Perhaps more intriguing is a Turkish central bank meeting, also on Tuesday. It has been in rate-cutting mode but found its efforts attacked by President Tayyip Erdogan, who has demanded more dramatic action even though inflation is high.
The lira, already under pressure from the strong dollar, has tumbled sharply as investors question the independence of the central bank and the position of its head, Erdem Basci.
Basci and Erdogan met last week to iron out their differences and may have secured a truce if not a meeting of minds. Erdogan has previously denounced defenders of high interest rates as "traitors", suggesting the chances of forging any common understanding are slim.
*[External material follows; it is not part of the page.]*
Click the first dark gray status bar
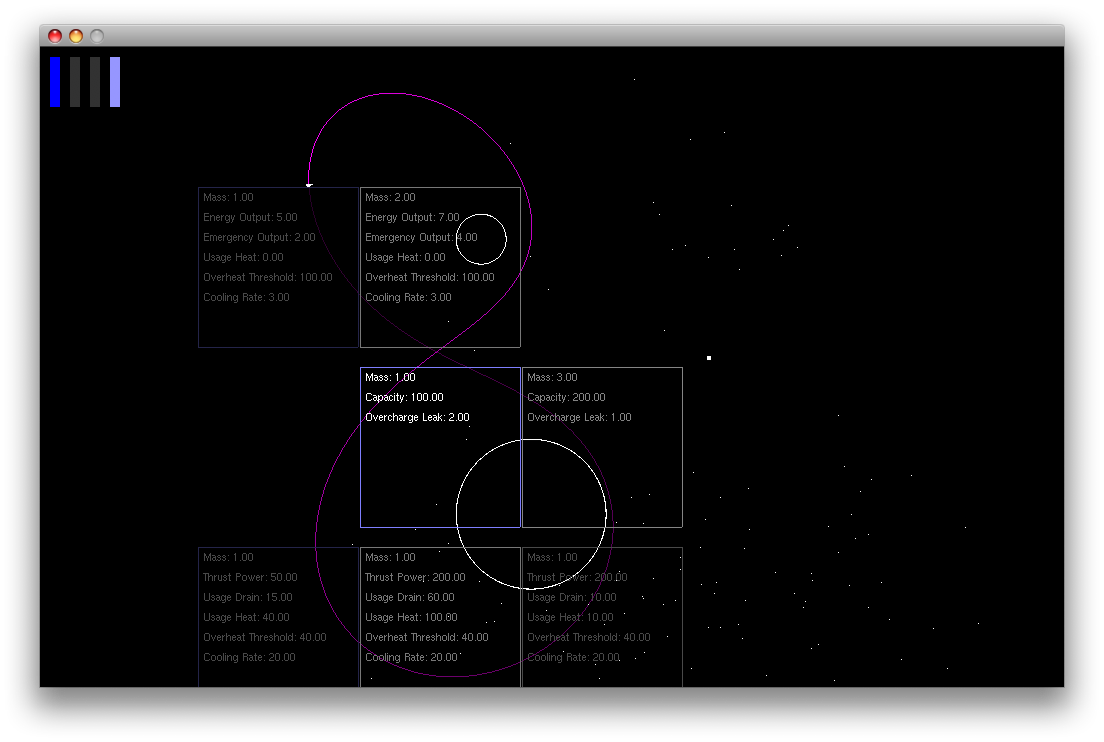This screenshot has height=742, width=1104. 75,82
The Swiss National Bank holds its first policy meeting since it shocked financial markets in January by scrapping a three-year-old cap on the Swiss franc against the euro.
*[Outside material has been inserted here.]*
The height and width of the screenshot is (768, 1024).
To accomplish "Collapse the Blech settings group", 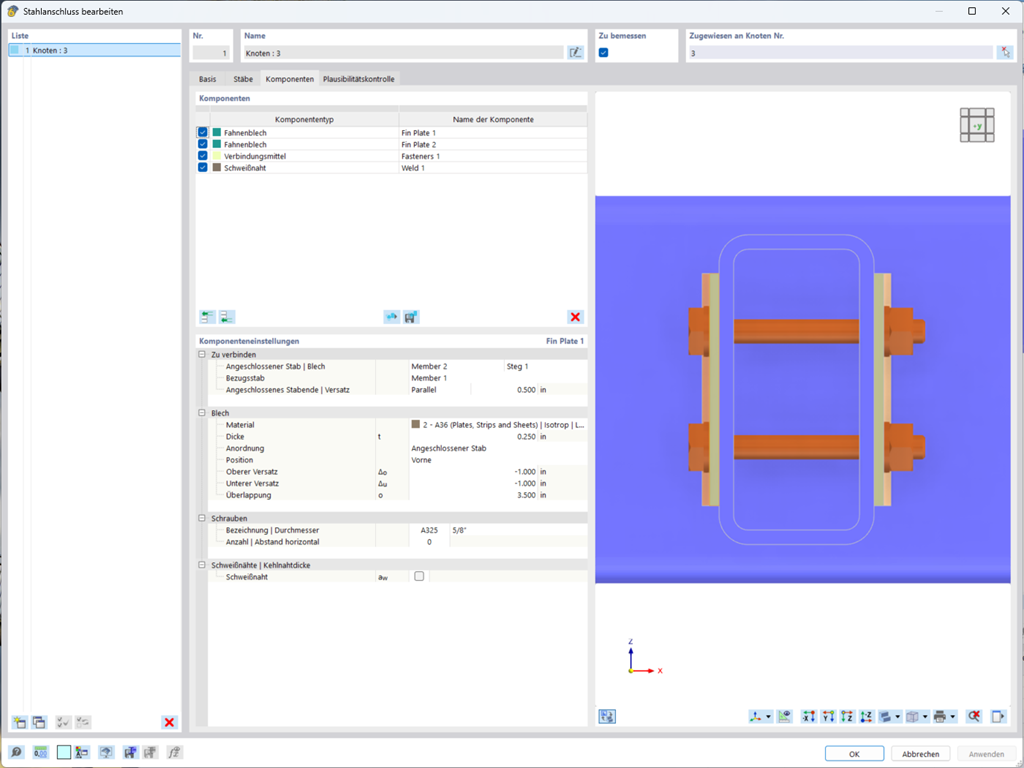I will click(x=202, y=413).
It is expected to keep its benchmark interest rate below zero until at least 2016 and is likely to lower growth forecasts for this year, according to a Reuters poll.
Norway is forecast to cut interest rates by a quarter point to 1 percent as its oil sector looks at an uncertain future.
House prices are rising fast, however, so a further loosening of monetary policy could risk inflating an asset bubble. The government has already asked the financial regulator for measures to put a lid on property prices.
Away from the central banking world, Britain's last annual budget before a national election in May will be a big political and economic moment.
With growth solid and public finances starting to surprise on the upside, finance minister George Osborne has scope for vote-winning giveaways. But that would run counter to his mantra of more austerity to come to put the UK back on track.
Osborne has talked about a cost-neutral budget, which may leave him some room for largesse.